Tunes like ‘Black Cloud’ and ‘Eagles Become Vultures’ also demonstrate the group’s ability to put this aesthetic into action. On these songs, their musicianship is tight and fast, but loose enough to straddle the line between just barely keeping it together and losing it, which mirrors the general mood of Bannon’s dismal, anxiety-ridden lyrics. In the former, the band races at Slayer-like tempos while he screeches of running away from his “demon.” “Keep moving/ With engine heart / And boiled blood,” he screams, as the music suddenly shifts into a more raunchy swing feel. In the beginning of the latter, Koller pummels out a barely comprehensible fill, ushering in the roaring guitars, which give the song form.

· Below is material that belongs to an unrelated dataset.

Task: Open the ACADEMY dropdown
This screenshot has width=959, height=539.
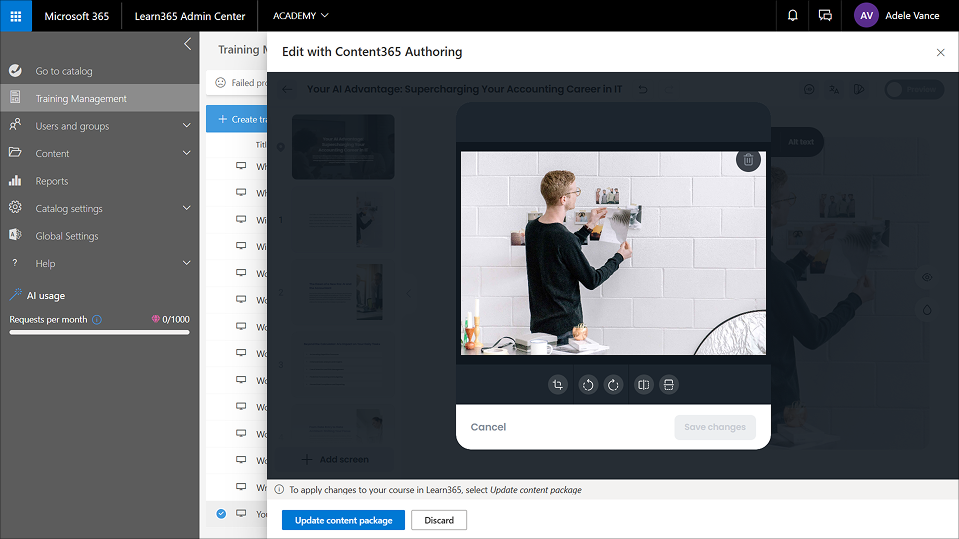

What truly sets this record apart from its predecessors, however, is the use of textures and rhythmic patterns that contrast drastically with most of the band’s older material. The title track is a dirge that takes its time as it sloshes along, with choruses that reveal dissonances brought on by the many guitar overdubs, before finally hitting its stride. “You fail me with every fatal crush/ You fail me with every abandoned love,” Bannon belts out over the sea of guitars and crashing noise.

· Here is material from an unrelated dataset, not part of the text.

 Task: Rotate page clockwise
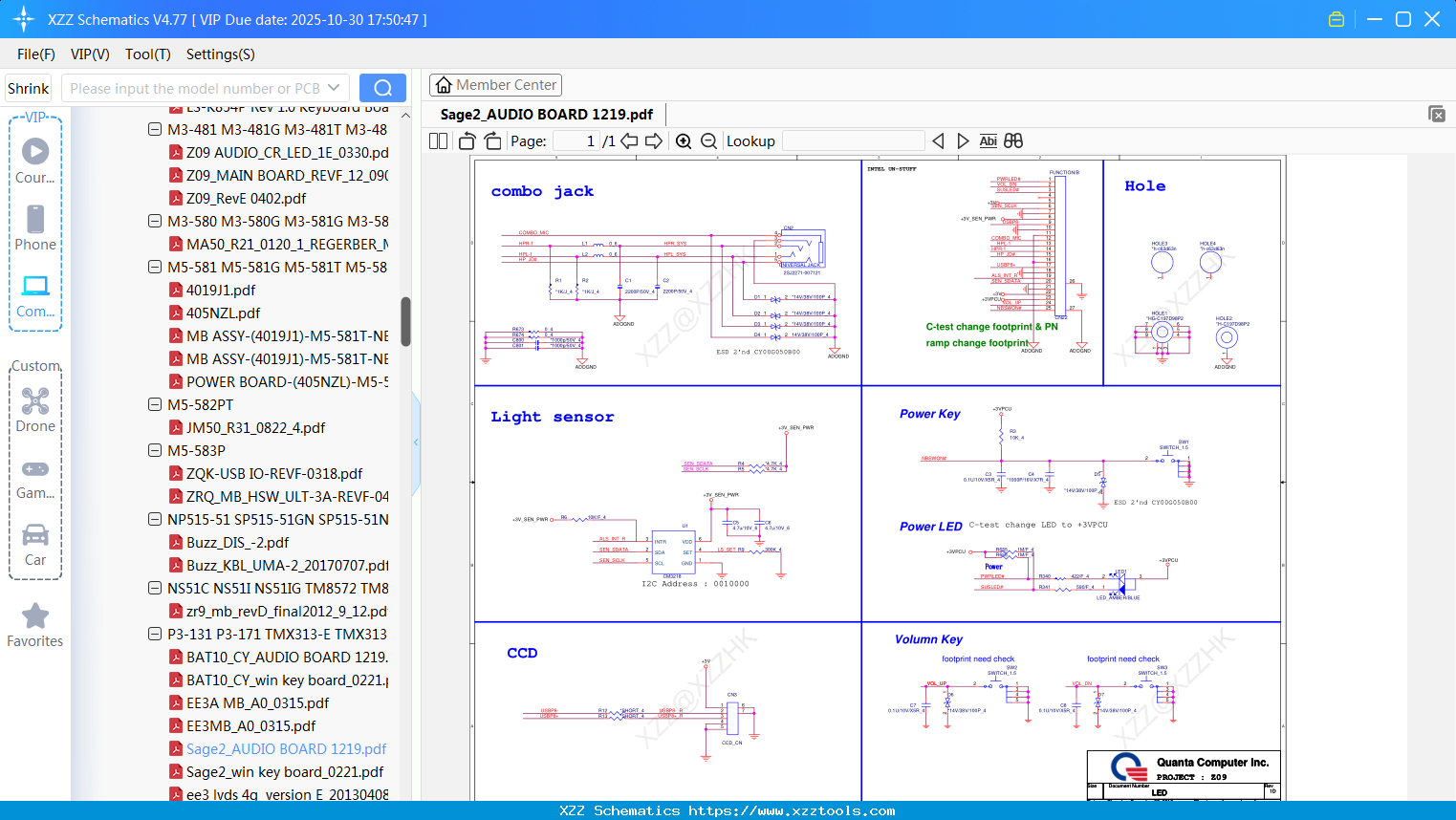492,141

The most alarming surprises come during the last two songs, as if they decided to save the weirdest for last. ‘In Her Blood’ is actually danceable, and one of the strongest songs on the record. About halfway through, Koller and Newton begin playing a deceptively simple mid-tempo rock beat, but with little glitches at the end of every measure to throw the listener, or anyone who would actually try to dance to their music, off. ‘Hanging Moon’ brings back the heavy vocal distortion from ‘Last Light’ and puts it over a faster beat that sounds like something from Fugazi’s ‘Argument’ album. Shakers and metallic percussion create a cacophony in the background while Bannon releases the last of his demons, shouting over offbeat accents.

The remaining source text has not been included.